■ **Directions**: Could you transcribe every record below exactly, leaving out the pictures?

Source data
________________________________________

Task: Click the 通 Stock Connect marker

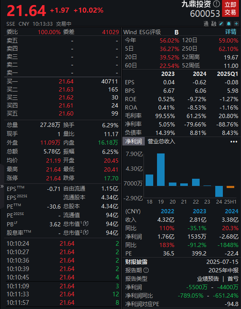Action: [x=206, y=24]
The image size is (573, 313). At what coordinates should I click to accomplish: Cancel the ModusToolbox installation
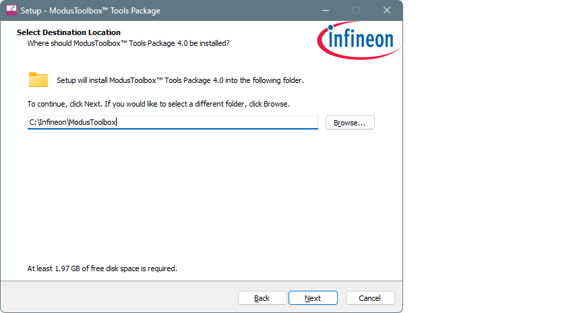click(x=370, y=298)
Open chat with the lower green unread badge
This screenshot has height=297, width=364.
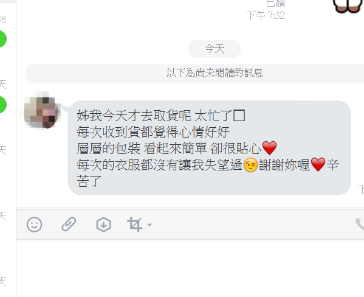click(x=2, y=105)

________________________________________

■ **Answer to the exercise**:
Task: Click the 通 Stock Connect marker

Action: [x=206, y=24]
The image size is (573, 313). At what coordinates should I click to accomplish: Cancel the ModusToolbox installation
click(x=370, y=298)
Open chat with the lower green unread badge
This screenshot has height=297, width=364.
click(x=2, y=105)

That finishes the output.